(Collected data entries)
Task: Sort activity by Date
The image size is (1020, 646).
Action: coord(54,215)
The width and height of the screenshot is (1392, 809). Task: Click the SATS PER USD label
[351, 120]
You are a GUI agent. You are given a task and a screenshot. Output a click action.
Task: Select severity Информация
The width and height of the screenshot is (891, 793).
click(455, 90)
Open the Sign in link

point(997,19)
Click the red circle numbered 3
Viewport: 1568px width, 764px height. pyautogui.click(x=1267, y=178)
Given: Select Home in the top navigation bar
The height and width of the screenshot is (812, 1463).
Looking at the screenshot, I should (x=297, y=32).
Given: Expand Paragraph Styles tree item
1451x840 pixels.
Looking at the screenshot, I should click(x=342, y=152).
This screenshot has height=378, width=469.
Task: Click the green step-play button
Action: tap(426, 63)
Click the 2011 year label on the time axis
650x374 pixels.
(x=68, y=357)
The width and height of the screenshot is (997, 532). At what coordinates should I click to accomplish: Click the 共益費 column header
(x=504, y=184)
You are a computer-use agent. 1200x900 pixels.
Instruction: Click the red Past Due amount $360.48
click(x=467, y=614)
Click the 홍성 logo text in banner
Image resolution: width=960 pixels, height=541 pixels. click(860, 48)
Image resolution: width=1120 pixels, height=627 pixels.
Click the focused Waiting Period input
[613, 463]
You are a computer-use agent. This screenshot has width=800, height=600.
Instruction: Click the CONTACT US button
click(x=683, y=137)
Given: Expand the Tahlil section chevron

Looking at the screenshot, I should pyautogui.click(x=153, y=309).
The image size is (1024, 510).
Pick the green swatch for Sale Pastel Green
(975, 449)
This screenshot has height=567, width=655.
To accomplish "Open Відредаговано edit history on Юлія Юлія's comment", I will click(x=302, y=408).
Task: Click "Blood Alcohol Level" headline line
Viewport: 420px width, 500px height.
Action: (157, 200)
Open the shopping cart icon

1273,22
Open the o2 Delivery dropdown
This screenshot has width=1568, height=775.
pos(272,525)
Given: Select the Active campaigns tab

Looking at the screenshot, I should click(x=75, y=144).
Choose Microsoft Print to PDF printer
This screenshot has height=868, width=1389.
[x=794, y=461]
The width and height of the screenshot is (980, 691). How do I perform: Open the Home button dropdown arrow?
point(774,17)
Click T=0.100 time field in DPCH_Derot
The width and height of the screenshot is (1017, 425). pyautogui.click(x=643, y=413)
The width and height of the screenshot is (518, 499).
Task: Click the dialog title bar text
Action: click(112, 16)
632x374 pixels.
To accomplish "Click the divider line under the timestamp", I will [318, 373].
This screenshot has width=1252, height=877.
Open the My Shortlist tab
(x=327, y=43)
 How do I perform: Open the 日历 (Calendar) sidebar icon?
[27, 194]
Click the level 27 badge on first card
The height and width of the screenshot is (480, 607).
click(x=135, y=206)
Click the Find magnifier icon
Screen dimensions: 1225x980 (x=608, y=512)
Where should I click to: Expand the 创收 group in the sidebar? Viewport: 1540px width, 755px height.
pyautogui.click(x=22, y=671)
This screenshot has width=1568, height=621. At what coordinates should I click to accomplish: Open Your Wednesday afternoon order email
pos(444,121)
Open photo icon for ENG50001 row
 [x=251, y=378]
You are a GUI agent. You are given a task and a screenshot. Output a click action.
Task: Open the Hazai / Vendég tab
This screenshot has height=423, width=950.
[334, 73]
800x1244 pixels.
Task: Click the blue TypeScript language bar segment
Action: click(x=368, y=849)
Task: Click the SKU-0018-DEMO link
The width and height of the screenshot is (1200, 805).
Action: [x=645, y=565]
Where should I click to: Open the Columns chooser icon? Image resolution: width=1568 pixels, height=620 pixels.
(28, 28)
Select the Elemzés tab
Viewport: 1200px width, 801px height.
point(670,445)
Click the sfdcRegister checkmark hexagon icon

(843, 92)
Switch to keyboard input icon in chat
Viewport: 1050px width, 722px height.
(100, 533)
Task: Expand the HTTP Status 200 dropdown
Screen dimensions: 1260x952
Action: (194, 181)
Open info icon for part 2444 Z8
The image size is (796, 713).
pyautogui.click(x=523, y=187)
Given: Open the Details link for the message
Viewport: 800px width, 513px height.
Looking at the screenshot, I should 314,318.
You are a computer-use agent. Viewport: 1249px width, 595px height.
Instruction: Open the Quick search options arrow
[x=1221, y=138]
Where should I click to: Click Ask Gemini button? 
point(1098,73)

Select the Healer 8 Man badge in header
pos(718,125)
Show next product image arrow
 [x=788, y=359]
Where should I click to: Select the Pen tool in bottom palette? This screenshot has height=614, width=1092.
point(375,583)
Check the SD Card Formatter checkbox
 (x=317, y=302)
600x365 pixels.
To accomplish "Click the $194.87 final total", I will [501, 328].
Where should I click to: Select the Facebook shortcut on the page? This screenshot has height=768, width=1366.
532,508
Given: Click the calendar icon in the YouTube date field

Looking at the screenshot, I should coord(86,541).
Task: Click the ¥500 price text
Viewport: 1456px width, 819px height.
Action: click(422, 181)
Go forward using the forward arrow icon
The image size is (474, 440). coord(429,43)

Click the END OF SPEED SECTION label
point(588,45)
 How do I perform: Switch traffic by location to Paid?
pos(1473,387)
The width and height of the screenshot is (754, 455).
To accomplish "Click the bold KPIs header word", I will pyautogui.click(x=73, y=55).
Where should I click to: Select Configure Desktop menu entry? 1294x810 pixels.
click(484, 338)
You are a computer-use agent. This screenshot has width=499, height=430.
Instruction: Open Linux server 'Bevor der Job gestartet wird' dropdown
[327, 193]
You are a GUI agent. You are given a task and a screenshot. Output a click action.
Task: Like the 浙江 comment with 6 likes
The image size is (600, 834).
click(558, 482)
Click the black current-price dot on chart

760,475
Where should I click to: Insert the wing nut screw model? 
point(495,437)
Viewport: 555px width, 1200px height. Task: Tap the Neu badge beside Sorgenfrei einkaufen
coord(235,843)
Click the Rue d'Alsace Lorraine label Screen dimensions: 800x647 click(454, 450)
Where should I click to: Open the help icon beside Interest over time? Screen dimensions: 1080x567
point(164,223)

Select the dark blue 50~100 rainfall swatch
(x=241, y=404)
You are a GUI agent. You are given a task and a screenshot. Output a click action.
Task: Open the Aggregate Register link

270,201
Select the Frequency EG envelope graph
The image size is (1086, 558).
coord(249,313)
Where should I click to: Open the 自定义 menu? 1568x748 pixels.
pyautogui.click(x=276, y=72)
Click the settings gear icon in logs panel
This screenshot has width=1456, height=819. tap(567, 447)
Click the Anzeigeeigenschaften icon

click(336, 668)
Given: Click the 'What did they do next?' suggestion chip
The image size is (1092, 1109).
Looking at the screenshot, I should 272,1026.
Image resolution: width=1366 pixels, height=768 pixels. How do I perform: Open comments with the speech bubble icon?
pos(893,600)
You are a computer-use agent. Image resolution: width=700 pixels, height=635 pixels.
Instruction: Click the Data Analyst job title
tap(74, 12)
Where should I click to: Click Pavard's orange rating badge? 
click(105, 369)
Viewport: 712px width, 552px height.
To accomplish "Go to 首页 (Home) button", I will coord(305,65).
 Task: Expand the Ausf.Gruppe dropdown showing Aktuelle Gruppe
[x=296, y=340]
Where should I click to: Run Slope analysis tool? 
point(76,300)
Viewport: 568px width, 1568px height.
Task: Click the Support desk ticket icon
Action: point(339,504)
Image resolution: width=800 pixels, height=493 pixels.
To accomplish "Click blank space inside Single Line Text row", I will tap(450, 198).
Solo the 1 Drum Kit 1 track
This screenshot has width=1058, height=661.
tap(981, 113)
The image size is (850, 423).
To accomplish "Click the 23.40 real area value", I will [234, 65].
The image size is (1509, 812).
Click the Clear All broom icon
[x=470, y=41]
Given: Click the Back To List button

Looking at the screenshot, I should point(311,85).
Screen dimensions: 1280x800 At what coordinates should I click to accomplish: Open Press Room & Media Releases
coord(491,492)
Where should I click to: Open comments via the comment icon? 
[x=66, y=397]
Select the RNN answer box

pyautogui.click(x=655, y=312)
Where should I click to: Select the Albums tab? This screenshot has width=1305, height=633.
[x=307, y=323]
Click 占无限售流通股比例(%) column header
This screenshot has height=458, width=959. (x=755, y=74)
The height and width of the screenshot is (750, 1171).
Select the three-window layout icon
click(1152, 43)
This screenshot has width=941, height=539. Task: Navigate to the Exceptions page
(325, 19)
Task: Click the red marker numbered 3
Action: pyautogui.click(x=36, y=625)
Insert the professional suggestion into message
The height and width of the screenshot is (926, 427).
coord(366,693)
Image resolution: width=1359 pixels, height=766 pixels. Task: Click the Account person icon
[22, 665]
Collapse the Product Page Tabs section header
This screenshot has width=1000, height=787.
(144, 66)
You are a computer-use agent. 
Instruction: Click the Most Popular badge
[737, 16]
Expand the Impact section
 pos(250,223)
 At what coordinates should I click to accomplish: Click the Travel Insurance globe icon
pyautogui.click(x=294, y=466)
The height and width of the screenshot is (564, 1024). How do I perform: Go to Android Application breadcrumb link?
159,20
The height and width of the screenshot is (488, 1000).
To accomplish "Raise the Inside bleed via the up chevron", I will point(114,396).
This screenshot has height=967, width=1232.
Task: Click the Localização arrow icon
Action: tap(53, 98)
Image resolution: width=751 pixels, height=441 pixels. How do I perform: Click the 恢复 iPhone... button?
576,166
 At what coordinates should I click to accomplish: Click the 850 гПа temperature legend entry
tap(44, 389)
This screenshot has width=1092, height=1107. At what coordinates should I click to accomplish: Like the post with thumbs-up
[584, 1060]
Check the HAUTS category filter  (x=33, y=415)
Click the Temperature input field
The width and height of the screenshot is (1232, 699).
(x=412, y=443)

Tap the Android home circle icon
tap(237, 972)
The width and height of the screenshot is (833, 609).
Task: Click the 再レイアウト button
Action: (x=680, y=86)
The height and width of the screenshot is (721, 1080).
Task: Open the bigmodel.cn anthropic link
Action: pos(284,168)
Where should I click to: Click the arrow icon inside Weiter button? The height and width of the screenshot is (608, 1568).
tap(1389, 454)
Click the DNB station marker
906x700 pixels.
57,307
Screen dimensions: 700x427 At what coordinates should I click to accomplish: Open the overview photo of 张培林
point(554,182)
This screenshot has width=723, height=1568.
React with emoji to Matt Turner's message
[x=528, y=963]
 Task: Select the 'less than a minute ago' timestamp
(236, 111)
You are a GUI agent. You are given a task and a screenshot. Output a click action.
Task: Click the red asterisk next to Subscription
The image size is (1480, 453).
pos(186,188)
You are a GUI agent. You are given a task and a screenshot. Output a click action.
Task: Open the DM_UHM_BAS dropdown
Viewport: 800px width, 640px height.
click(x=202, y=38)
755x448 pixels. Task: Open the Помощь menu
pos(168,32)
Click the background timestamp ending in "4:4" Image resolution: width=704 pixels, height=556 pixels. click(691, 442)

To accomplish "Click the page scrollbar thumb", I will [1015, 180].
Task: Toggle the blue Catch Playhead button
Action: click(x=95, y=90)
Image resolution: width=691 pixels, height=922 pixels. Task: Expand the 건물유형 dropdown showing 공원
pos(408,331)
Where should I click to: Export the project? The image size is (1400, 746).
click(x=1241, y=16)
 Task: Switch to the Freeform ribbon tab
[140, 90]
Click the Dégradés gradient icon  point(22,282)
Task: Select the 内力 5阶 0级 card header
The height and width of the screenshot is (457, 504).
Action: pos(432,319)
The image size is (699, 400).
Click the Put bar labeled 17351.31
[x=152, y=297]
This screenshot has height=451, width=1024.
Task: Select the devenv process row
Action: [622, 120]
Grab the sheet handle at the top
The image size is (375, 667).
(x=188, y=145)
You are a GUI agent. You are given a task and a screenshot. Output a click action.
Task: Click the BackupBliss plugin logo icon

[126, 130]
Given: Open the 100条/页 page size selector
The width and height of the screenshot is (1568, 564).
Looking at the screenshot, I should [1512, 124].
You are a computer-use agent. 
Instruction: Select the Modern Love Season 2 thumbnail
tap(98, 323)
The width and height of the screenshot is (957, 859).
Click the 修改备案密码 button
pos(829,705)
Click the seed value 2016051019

=== Task statement ===
Which lines of the records above contain the word "suggestion"? Report each one in full.

=== Task response ===
Given: Click the 'What did they do next?' suggestion chip
Insert the professional suggestion into message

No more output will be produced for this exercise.